Derek Walcott | My Music: ‘Even if my knowledge is limited, in terms of appreciation, Mozart swings!’

Gramophone
Friday, March 17, 2017

The Nobel Prize-winning poet on opera writing, music and Caribbean speech melodies

Derek Walcott (by Brian Gallagher)
Derek Walcott (by Brian Gallagher)

Classical music was there when I was growing up in Saint Lucia and there was a pretty high level of experience. Some people would perform it privately; in particular traditional English songs were sung. And classical was not strange to any of us because it was played a lot at school and college and many of us were exposed to the strong choral traditions in the Caribbean (though I didn’t sing).

The context for all that though was a great mix of all different kinds of music. There were the local rhythms, calypso, zouk music. A great deal of Spanish and French-influenced music. That was the background. I learnt to move between different musical styles.

‘I’m a Caribbean writer and everything that goes with the Caribbean Islands goes with me – strong melody, a deep sense of rhythm, all this is part of my nature’


When I went to university in Jamaica, the professor asked me what I liked, and I replied, “Dance of the Hours, and Les Sylphides.” I thought I was talking on a very high plane!

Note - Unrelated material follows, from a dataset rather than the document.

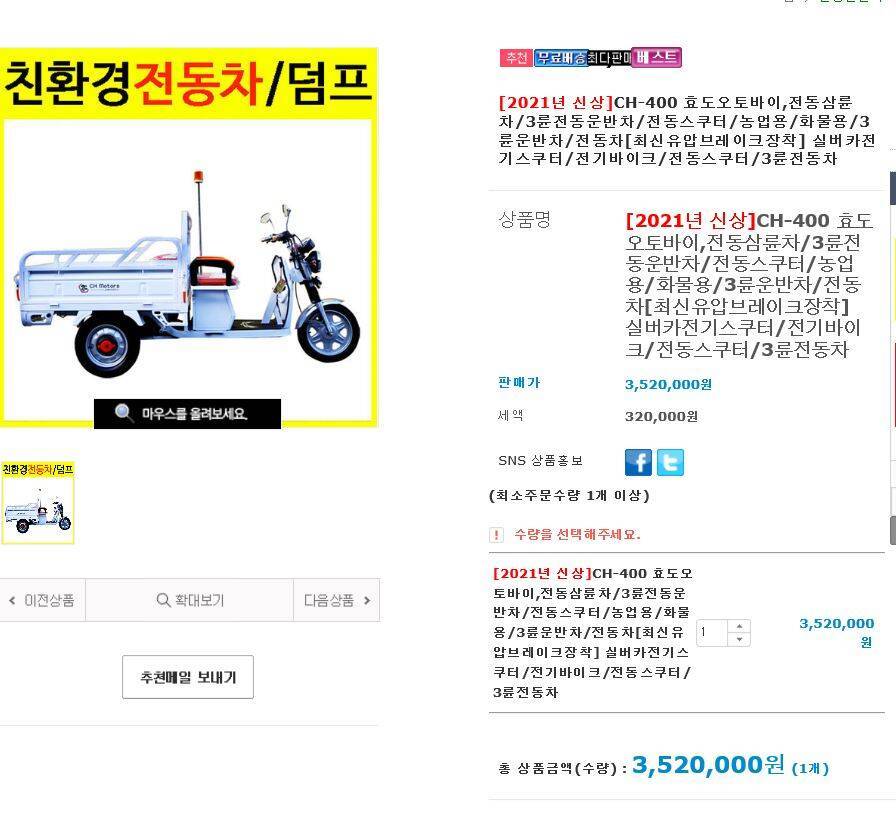Click 추천메일 보내기 button
The height and width of the screenshot is (819, 896).
[188, 677]

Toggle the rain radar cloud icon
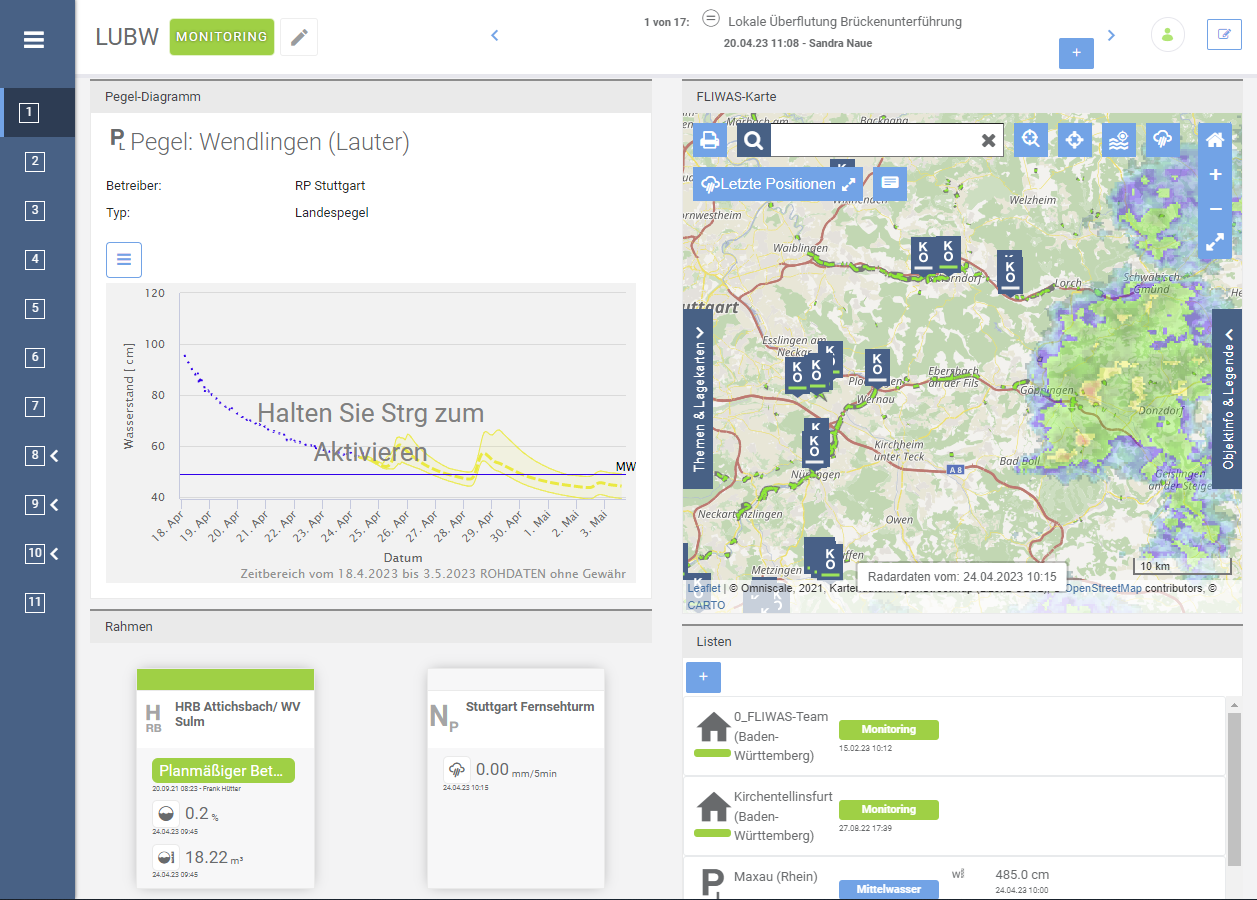click(x=1162, y=140)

So, as I quickly discovered, I didn’t have any thorough knowledge at all. Even if my knowledge is limited, in terms of appreciation, Mozart swings! We understand that in the Caribbean. The brightness, vivacity – and that goes for Bach too. We assimilate this music into our own traditions. To hear a steel band playing these classics can be terrific.

Beyond music itself, though, melody in speech in the Caribbean is very strong – at times so strong that it is incoherent. It is felt very deeply and has its own melody in me. In the Caribbean we often parody that speech melody in our music, simply by following the tunes of the language. I’m a Caribbean writer and everything that goes with the Caribbean Islands goes with me – strong melody, a deep sense of rhythm, all this is part of my nature. Some allegedly “advanced” cultures look at these traditions and shun them. I’ve had students in the US, for instance, say that they don’t want to work with ideas of melody because it can’t work for them. So they don’t use rhyme in their writing, structure as an idea borne out of rhythm they see as old-fashioned.

In the Caribbean, being “old-fashioned” is considered a good thing. Harmony, rhythm, shape, they are all there in our novels and plays as well as our music. What has happened culturally elsewhere seems to me almost disastrous – when I see two squiggles and am told it is a painting. Many of my students find it very hard to write a sonnet, again because they feel that ideas of structure are old-fashioned. They look at the likes of William Carlos Williams and say that he brought freedom to writing. In fact he was a fine structural talent and he did the opposite, imposing a very strict monosyllabic discipline to what he was writing.

Yet this idea of anything being “classical” in the Caribbean doesn’t really exist, because you have to be backward as an artist. There’s nothing unusual about this; Picasso wasn’t avant-garde, he would say himself that he was old-fashioned.

Going back to your roots isn’t an academic notion, it’s a real thing. I wrote a version of The Odyssey, and the approach to Capri is physically quite similar to that at Saint Lucia. So coming home each time I have something of the same experience that Odysseus might have had seeing his homeland from the sea. Beginnings last, they are important. That’s why Bach works, whether on a steel band or played by a modern orchestra – he was the beginning of so much.

I’m working with a fellow poet, Seamus Heaney, on my first opera project, The Burial at Thebes, to be staged at Shakespeare’s Globe in London, among other places, in October. I will be directing, Dominique Le Gendre will be composing. I want to see from the inside what happens when great language and great music join – how can you get to that level of radiance? In opera the poetry is not the only thing that counts. But since there is poetry in music, and music in poetry, it will be an entirely natural alliance.